--- Material provided Enclosed Below ---

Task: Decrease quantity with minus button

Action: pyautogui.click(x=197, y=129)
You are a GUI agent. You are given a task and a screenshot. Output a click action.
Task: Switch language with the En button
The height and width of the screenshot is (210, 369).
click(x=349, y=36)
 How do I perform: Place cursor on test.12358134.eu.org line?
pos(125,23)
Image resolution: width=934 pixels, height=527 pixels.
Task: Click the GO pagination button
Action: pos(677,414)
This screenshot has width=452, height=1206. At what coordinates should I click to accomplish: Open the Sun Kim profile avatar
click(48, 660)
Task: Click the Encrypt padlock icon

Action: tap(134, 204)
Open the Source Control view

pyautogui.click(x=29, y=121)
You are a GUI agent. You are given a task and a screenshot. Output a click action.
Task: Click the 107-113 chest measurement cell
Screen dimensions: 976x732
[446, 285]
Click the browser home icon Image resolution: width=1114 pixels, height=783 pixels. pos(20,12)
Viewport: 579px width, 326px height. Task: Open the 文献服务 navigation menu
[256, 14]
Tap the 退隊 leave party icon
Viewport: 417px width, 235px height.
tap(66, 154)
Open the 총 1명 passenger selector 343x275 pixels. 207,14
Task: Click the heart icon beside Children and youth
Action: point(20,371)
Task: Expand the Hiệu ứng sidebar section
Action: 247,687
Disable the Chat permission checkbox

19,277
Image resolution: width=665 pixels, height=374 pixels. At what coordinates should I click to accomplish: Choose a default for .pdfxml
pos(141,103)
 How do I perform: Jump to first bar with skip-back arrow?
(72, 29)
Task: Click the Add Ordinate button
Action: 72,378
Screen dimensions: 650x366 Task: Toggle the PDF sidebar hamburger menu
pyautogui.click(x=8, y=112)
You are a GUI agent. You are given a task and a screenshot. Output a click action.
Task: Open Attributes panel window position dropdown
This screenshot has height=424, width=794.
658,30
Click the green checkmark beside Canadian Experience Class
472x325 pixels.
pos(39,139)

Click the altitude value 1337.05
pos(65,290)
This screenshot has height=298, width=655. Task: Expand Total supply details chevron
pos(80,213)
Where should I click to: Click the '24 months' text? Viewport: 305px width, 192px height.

--- End of Enclosed Material provided ---

● Task instructions
Look above for the line holding "Screen dimensions: 650x366" and the line holding "Task: Open Attributes". Retype both, and every line between them, word for word and nothing else.

● Task output
Screen dimensions: 650x366 Task: Toggle the PDF sidebar hamburger menu
pyautogui.click(x=8, y=112)
You are a GUI agent. You are given a task and a screenshot. Output a click action.
Task: Open Attributes panel window position dropdown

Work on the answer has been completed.